Monday, November 24, 2008

The Light of Gratitude (Isaiah 12:1-6)

Open your Bible to the 12th chapter of Isaiah. The book of Isaiah is arguably one of the most important, valuable documents in all of human history. It includes some of the most amazing, most specific and well documented prophecy anywhere. It prophesies the destruction and exile of ancient Judah and also its restoration and return. Most importantly, it prophesies the coming Messiah with stunning precision. Shockingly, when the ancient Dead Sea Scrolls were discovered in 1947, the book of Isaiah was the only manuscript preserved virtually in its entirety. It was found wrapped in protective linen inside a pottery jar and among the seven scrolls first discovered and first published. It almost seems as if God made a special point of protecting this particular scroll! I suspect He did so because this scroll almost single-handedly destroys the foolish argument that our Bibles can’t be trusted. This most ancient scroll (1,000 years older), is almost a verbatim copy of the Isaiah we read today! This scroll taught us that the scribes were very good at their jobs and that good archeology is a very good friend of our faith. But it isn’t scribes, archeology, the reliability of Scripture or even prophecy I want to focus on this morning. All that stuff is fun, but that’s for another time.

This morning we (sort of) begin this year’s Advent celebrations. I know Thanksgiving week isn’t the official beginning of Advent, but it has always been to me. Our Advent theme this year is very simple – the Light of Christmas. We will focus on the individual light each precious aspect of the traditional Advent calendar sheds on our eternal hope. And it seems only fitting we begin our Christmas party with the light of eternal gratitude burning in our hearts.

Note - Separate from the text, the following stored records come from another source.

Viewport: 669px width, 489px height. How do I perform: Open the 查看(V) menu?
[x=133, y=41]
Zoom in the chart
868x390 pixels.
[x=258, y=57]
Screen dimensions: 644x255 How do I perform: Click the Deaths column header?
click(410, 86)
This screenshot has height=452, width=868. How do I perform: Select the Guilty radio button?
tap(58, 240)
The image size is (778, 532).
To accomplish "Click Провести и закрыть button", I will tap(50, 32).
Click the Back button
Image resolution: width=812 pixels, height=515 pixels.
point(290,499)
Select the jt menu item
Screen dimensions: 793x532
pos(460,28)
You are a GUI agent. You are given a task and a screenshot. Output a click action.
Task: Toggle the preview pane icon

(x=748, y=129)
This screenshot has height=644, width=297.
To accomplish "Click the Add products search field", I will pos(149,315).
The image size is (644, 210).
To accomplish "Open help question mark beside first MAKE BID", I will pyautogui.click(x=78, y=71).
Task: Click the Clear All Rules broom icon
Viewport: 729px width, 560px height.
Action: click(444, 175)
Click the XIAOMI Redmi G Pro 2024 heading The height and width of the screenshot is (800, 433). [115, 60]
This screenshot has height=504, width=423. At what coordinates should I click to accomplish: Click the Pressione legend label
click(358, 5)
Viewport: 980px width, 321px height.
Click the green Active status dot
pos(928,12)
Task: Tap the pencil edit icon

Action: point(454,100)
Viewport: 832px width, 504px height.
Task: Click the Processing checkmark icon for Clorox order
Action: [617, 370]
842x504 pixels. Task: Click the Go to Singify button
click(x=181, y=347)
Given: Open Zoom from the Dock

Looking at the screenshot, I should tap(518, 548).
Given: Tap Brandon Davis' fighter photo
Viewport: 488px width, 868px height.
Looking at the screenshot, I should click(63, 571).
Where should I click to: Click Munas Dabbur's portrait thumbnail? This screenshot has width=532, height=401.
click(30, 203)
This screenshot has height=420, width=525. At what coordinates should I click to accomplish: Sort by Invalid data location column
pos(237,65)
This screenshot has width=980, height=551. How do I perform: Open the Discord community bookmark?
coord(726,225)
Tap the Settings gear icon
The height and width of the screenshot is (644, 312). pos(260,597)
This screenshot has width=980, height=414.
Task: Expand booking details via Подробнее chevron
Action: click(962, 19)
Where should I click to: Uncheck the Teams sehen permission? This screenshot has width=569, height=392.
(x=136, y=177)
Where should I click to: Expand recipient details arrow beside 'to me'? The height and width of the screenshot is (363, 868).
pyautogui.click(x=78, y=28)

In the first part of Isaiah, terrible, awful judgment against Judah was prophesied. But in chapter 11, Isaiah went on to prophesy that even though Judah would be cut off and destroyed by the Assyrians, out of the stump of their broken nation would come the One who will one day restore them. And in chapter 12, Isaiah excitedly broke into a prophetic psalm of praise as he described the grateful way the people of God will assemble to sing in that glorious day. I like the way the New Living Translation phrases the passage. Listen closely to Isaiah as he said…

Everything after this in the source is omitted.